Engineering Manager dari Tim Transformasi Teknologi dan Digitalisasi Kesehatan (TTDK) Kemenkes RI, Bofandra Muhammad, menjelaskan bahwa Pusdatin-TTDK memperkuat infrastruktur teknologi agar data kelahiran dari fasyankes dapat diteruskan secara langsung ke SIAK melalui SATUSEHAT.

“Hal tersebut didukung oleh penyesuaian sistem yang memungkinkan pengiriman data secara near real-time. Kami membangun jalur komunikasi privat untuk mendukung proses pengiriman data kelahiran dari fasyankes ke SIAK tanpa menunggu rekapitulasi harian,” ungkap Bofandra.

Software Development Engineer TTDK Kemenkes RI, Vendera Hadi, menjelaskan bahwa alur pengiriman data layanan dirancang sangat ringkas, dengan harapan orang tua atau wali dapat segera menerima pemberitahuan melalui email bahwa akta kelahiran, KK, dan KIA anaknya telah terbit.

“Di sisi lain, SATUSEHAT juga terus dikembangkan untuk mendukung peningkatan volume data seiring dengan perluasan implementasi secara nasional,” jelas Vendera.

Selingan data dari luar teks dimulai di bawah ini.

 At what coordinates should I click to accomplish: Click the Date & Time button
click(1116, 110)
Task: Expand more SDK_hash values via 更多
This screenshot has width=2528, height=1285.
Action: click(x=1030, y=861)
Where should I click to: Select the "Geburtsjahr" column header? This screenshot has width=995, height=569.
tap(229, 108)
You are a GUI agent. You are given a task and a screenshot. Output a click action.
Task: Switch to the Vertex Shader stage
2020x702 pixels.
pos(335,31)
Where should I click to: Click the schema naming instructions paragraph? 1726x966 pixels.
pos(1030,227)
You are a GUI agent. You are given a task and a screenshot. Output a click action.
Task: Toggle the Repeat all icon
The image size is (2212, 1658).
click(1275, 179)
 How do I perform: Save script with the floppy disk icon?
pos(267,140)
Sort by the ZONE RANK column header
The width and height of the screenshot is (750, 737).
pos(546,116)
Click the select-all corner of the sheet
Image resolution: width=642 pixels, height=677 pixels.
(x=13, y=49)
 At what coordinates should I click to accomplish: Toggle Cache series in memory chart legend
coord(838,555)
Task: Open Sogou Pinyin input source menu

Setelah melalui uji coba di RSAB Harapan Kita dan diluncurkan di Puskesmas Pasar Minggu, integrasi ini akan diperluas secara bertahap ke seluruh fasyankes di Indonesia yang menyediakan layanan persalinan. Perluasan ini merupakan bagian dari pengembangan integrasi pencatatan kelahiran, yang selanjutnya akan diarahkan pada integrasi pencatatan kematian dan penyebab kematian.